There was a bit of argy-bargy over the profile photos. I chose a selection of me looking fairly decent with and without my glasses (so as not to straight out lie to people that I wear lenses all the time, rather than when I only have to make an effort for a few hours). Match has an approval process for photos, which is entirely understandable, but for some reason none of my photos were approved until I notice a week later and sent four emails with increasing snark. For a week I had men contact me without knowing what I looked like. This makes all the difference actually.

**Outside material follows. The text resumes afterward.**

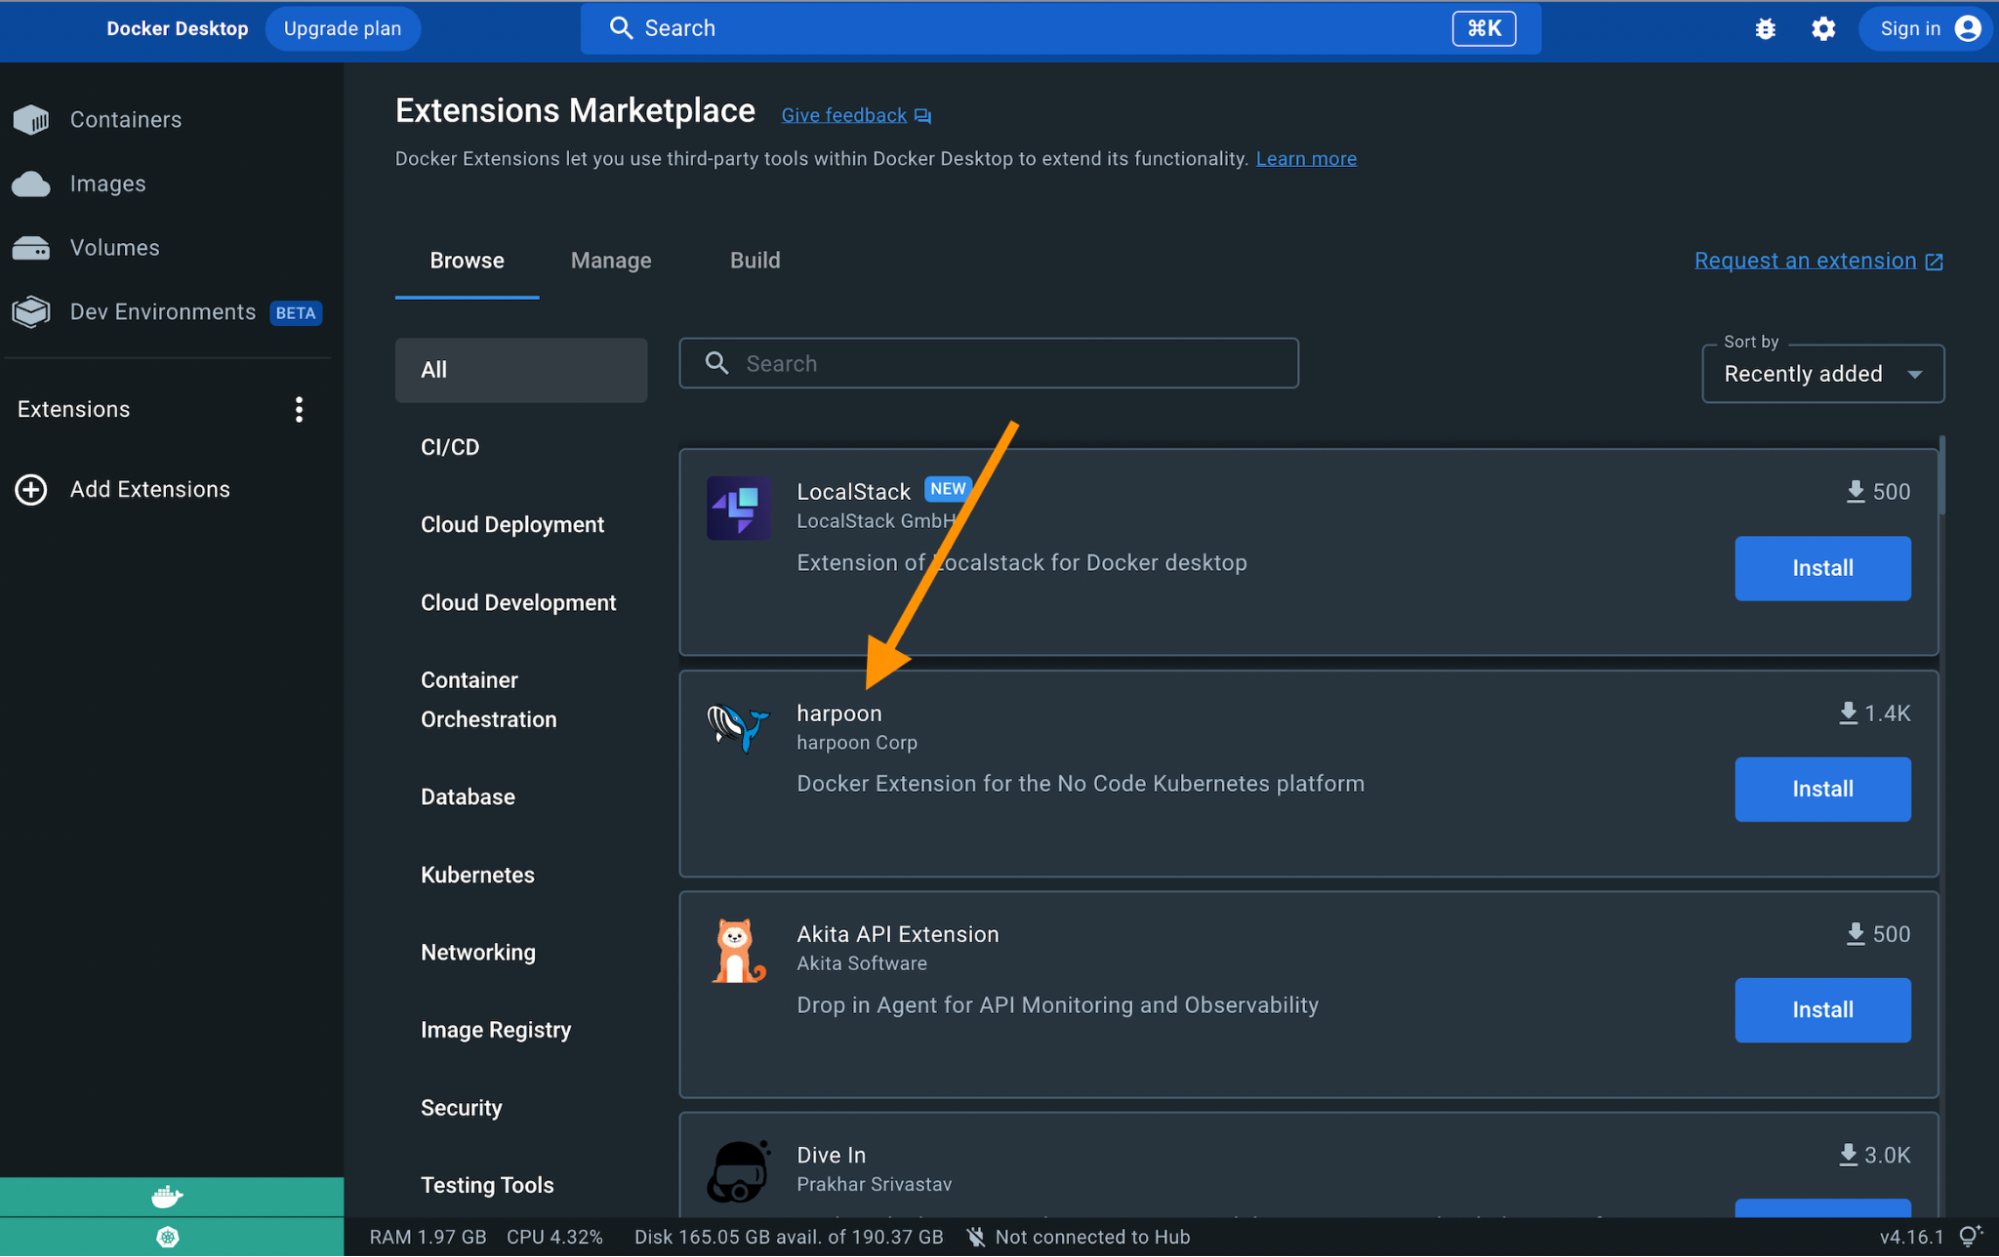Click the Extensions Marketplace search field
Viewport: 1999px width, 1257px height.
tap(989, 363)
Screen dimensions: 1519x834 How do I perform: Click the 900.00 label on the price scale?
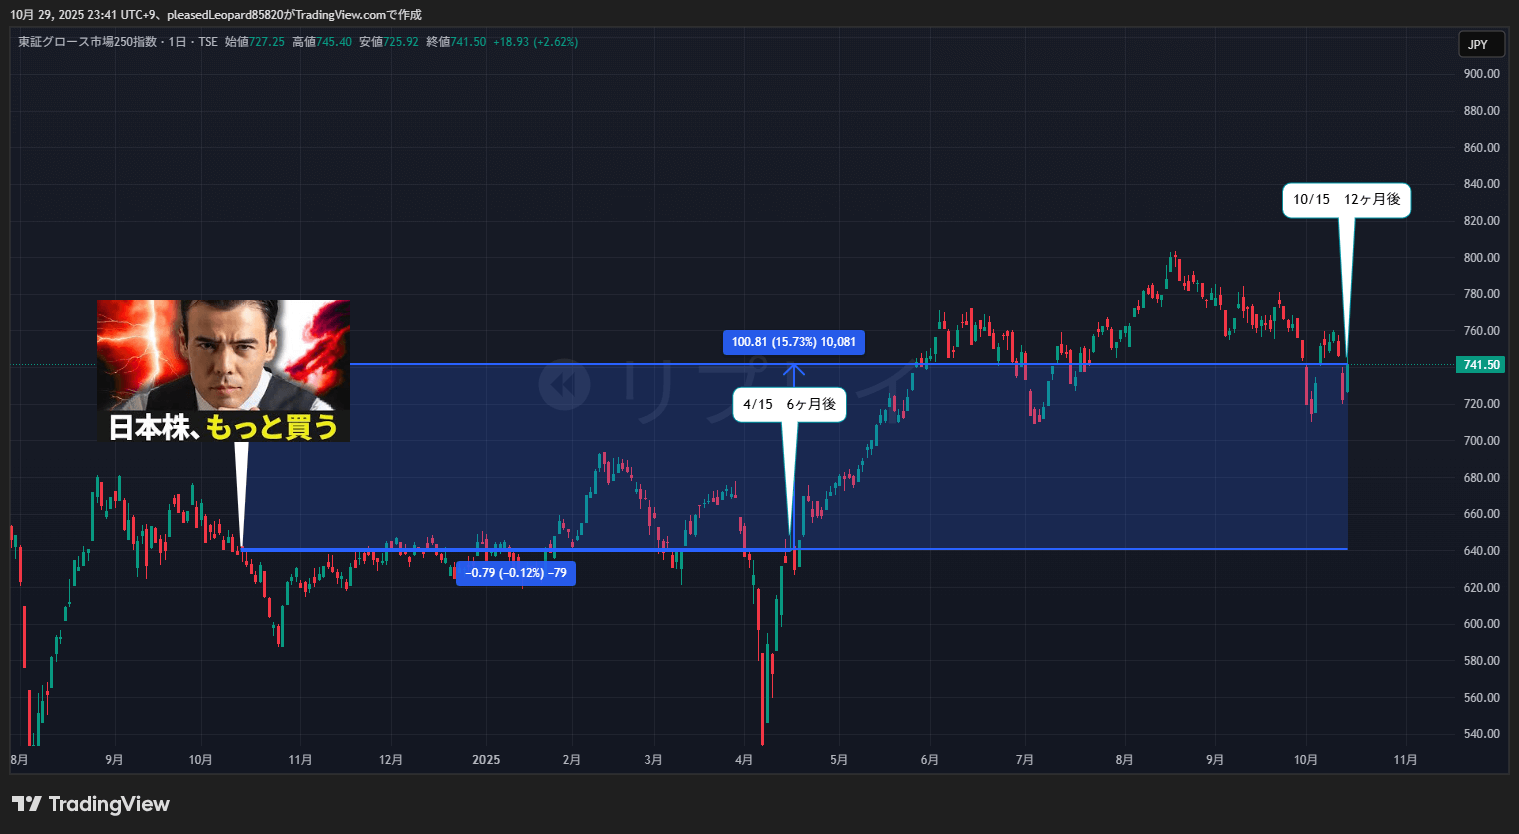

To cut a long story short, I was “on” Match for about a month. I received well over a hundred emails, a good couple of hundred profile views and a lot of winks. Most of the emails were limited to “hello, you look nice” and no more. I didn’t engage with those, because there wasn’t much to engage with! The longer emails were from men who I wasn’t interested in and, if they’d read my profile, they would have seen why (lived too far away, way above my age bracket, we had absolutely nothing in common etc etc). On the comedy front, I did get a fair few hilarious emails, including one from a chap who said I looked “disease-free” and another asking me if I would “date a man who had been into group sex before.” He then implored me to “be honest” in my response.
Every day I got an email from Match telling me that there were men for me, but every time I logged in I couldn’t see these men! Lots of men “winked” at me (the match equivalent of a Facebook poke), but didn’t follow it up with anything. The men selected by my friends (Neil, in particular) who I messaged, didn’t message me back. I wasn’t remotely interested in the men who were interested in my profile.
One night, I got bored and a bit desperate and replied to a “you look nice” email. His name was Matt and I replied with “I *am* nice.” We had an online chat for an hour and arranged a date for that Friday. We met in a pub near my office and had a perfectly nice time, but we weren’t remotely attracted to each other.
This was disheartening. I was only being approached by much older men, who I didn’t find remotely attractive. I did learn a lot about my preferences. Unlike a lot of other women, it seems, I don’t care about height, but I do care about hair and teeth. I’m not bothered by tattoos, but I do want someone athletic looking (a bit rich coming from someone who considers walking up the escalator high intensity gym work). I don’t really care how much money you make, but I do want someone who can spell and use full sentences with punctuation. I’m not interested in someone who wants to travel the world in a backpack, I do want someone who is close to their family.
Eventually the experience made me so despondent that I paused my subscription. I can go back to it later, but for now, I feel like I have absolutely no prospects and I was miserable, no matter how funny a story I got out of it.